• [ARBEITSANWEISUNGEN]
a – Wie lautet der Abschnitt des Interviews zwischen „Haben Sie angesichts“ und „anderer Nachfolger parat.“, beide einschließlich, wenn man darin „Windmühlen“ gegen „Mauern“ tauscht?
b – Wie lässt sich der Absatz des Interviews, der mit „Haben Sie angesichts solcher Extrem-Erlebnisse“ beginnt, als kurze Stichpunktliste wiedergeben, ohne seine wesentlichen Fakten zu verlieren?
c – Wie viele Fälle pro Saison nennt Strathoff im Interview als sein Pensum?

• [VORLIEGENDER AUSZUG]
***

In zehn Jahren als Spruchkammer-Chef haben Sie unzählige Verhandlungen geführt und viel erlebt. Was war in dieser langen Zeit aus Ihrer Sicht der unangenehmste Fall?Strathoff: Ich erinnere mich an ein Beispiel, da hat die halbe Mannschaft mit gnadenloser Brutalität den Schiedsrichter zusammengetreten. Besonders schlimm war, dass der Betreuer dieser Truppe während der anschließenden Verhandlung versucht hat, die Aufklärung dieses Falls mit Lügen absichtlich zu torpedieren. Am Ende hat sich sogar herausgestellt, dass er selber zu den Schlägern gehört hat. Das war selbst für einen alten Haudegen wie mich ein ziemlich großer Schock.
Haben Sie angesichts solcher Extrem-Erlebnisse schon einmal mit dem Gedanken gespielt, das Handtuch zu werfen?Strathoff: So verzweifelt war ich noch nie, aber manchmal habe ich schon das Gefühl, dass ich gegen Windmühlen ankämpfe. Wenn ein Spieler zum dritten Mal vor dem Sportgericht steht, scheint er wirklich »belehrungsresistent« zu sein. Aufhören werde ich deshalb jedoch nicht, mit 35 bis 40 Fällen pro Saison hält sich das Pensum in machbarem Rahmen. Außerdem steht wie damals bei meinem Amtsantritt kein anderer Nachfolger parat.
Der Kreis Gütersloh hat zuletzt steigende Gewalt im Fußball verzeichnet. Am so genannten »Schwarzen 1. Mai« erfolgten gleich zwei Übergriffe auf Schiedsrichter und zu Beginn der laufenden Serie hagelte es reihenweise Spielabbrüche. Worin liegen die Gründe dafür?Strathoff: Fußball ist ein Spiegelbild unserer Gesellschaft. Menschen, die in dieser für Deutschland sicherlich schwierigen Zeit keine Perspektive sehen, erleben Erfolge oftmals nur im Sport und finden dort Bestätigung. Wenn man dann aber 0:11 verliert und auch noch Rot kassiert, herrscht in jeder Beziehung Frust. Dann brennen die Sicherungen durch.

***

• [GEGEBENE DATEN]
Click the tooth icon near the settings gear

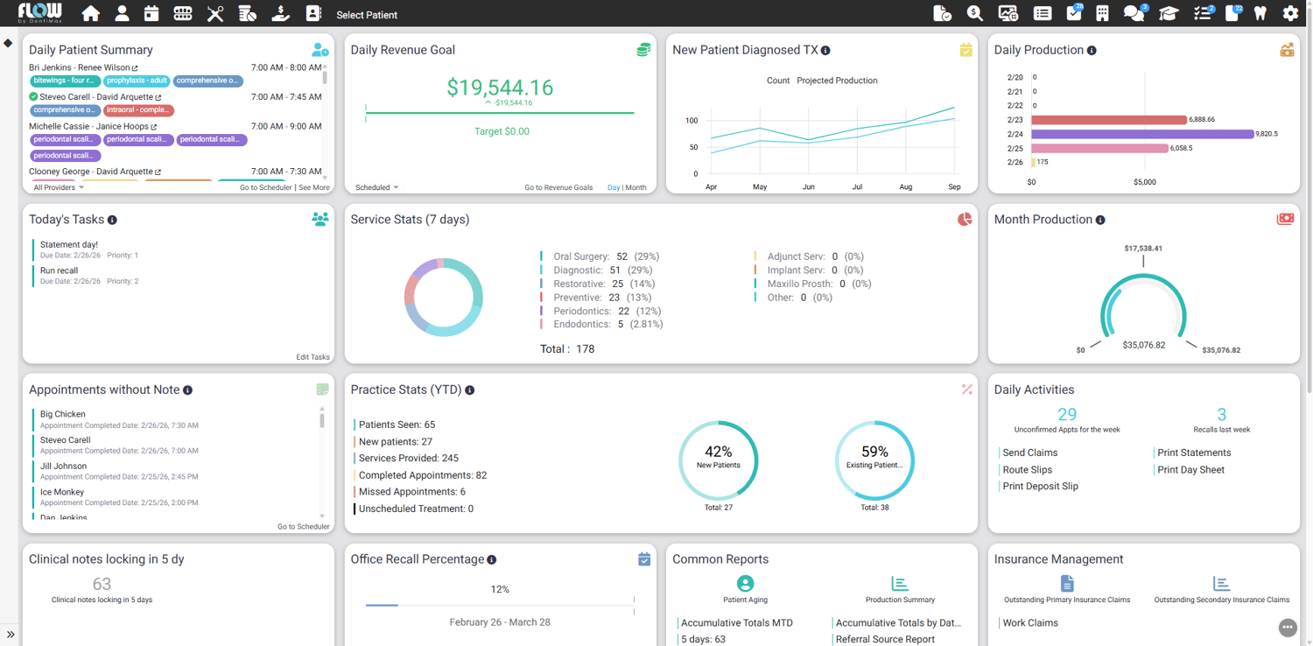(1260, 13)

***

• [LÖSUNGEN IM EINZELNEN]
a –
Haben Sie angesichts solcher Extrem-Erlebnisse schon einmal mit dem Gedanken gespielt, das Handtuch zu werfen?Strathoff: So verzweifelt war ich noch nie, aber manchmal habe ich schon das Gefühl, dass ich gegen Mauern ankämpfe. Wenn ein Spieler zum dritten Mal vor dem Sportgericht steht, scheint er wirklich »belehrungsresistent« zu sein. Aufhören werde ich deshalb jedoch nicht, mit 35 bis 40 Fällen pro Saison hält sich das Pensum in machbarem Rahmen. Außerdem steht wie damals bei meinem Amtsantritt kein anderer Nachfolger parat.

b –
- Strathoff war noch nie so verzweifelt, dass er aufhören wollte, hat aber manchmal das Gefühl, gegen Windmühlen anzukämpfen.
- Ein Spieler, der zum dritten Mal vor dem Sportgericht steht, scheint „belehrungsresistent“ zu sein.
- Er macht weiter, weil das Pensum mit 35 bis 40 Fällen pro Saison machbar ist.
- Wie schon bei seinem Amtsantritt steht kein anderer Nachfolger bereit.

c – 35 bis 40 Fälle pro Saison.